-- WHAT IS ASKED --
Gather every line in the rows below that contains the word "width", and copy each one.

-- EXERCISE INPUT --
****

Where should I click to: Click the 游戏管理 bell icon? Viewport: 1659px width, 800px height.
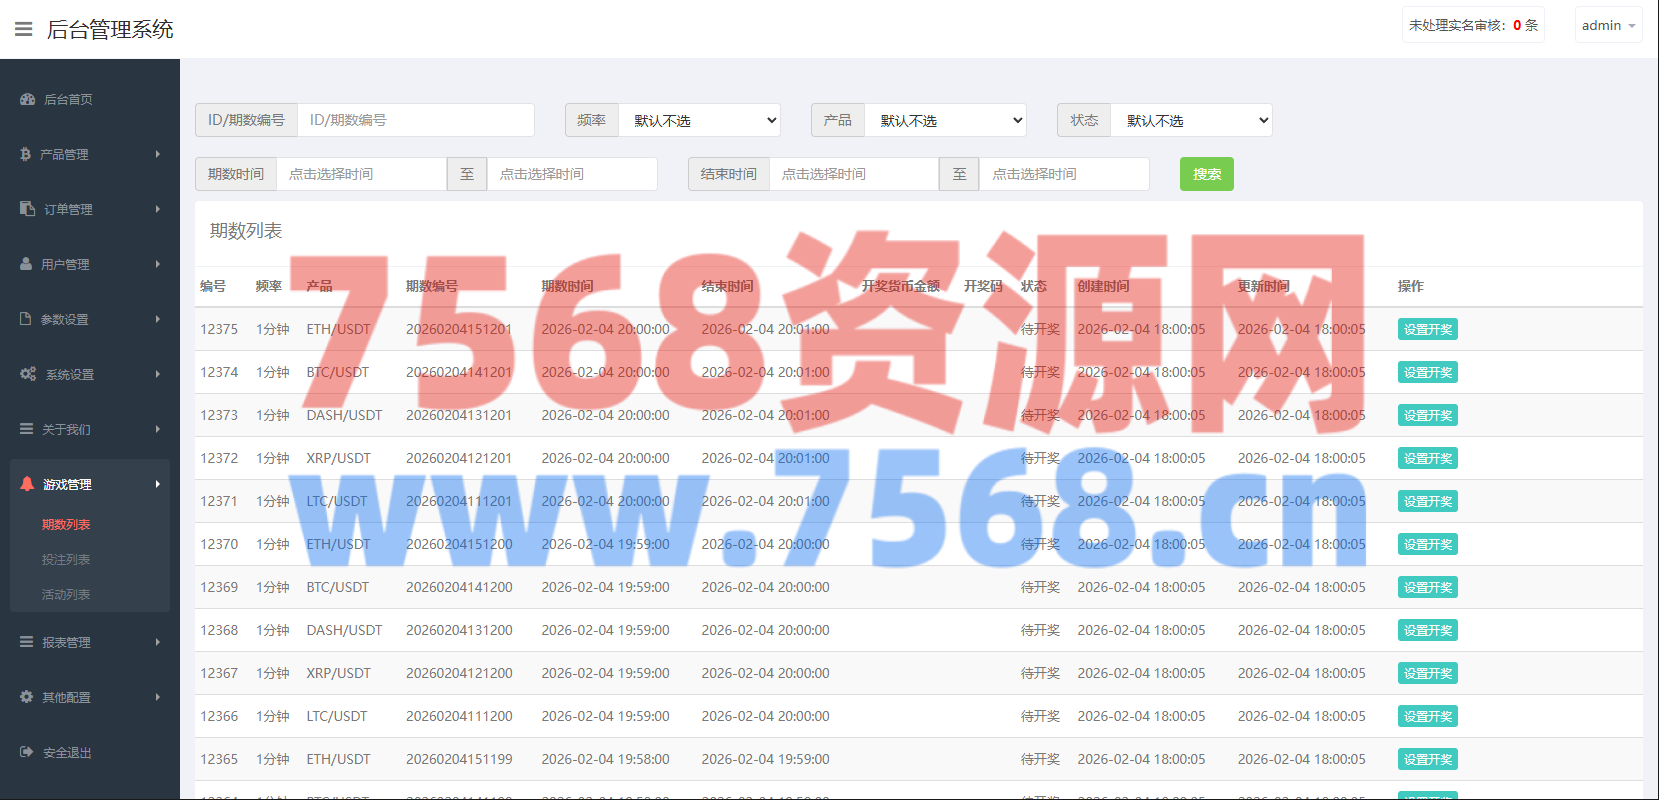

****

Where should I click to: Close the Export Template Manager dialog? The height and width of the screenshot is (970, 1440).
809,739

****

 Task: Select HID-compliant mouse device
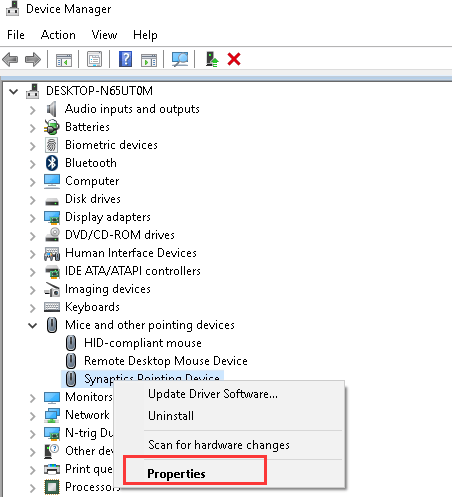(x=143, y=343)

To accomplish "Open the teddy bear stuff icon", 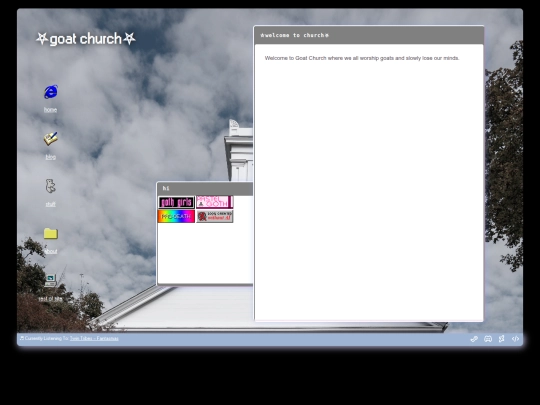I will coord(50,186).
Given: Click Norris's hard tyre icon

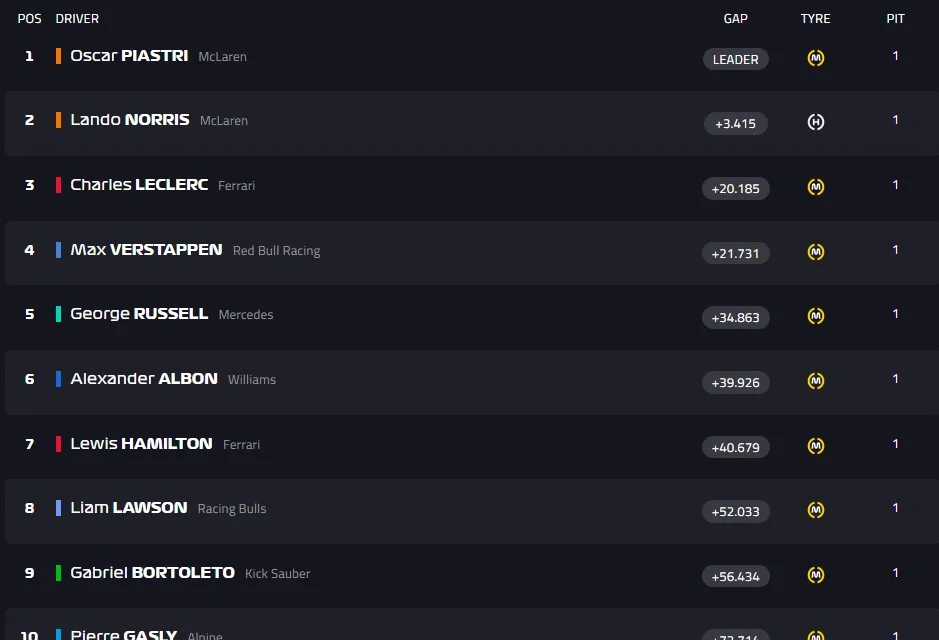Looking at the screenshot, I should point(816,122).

****

-- CORRECT OUTPUT --
Where should I click to: Click the 游戏管理 bell icon? Viewport: 1659px width, 800px height.
Where should I click to: Close the Export Template Manager dialog? The height and width of the screenshot is (970, 1440).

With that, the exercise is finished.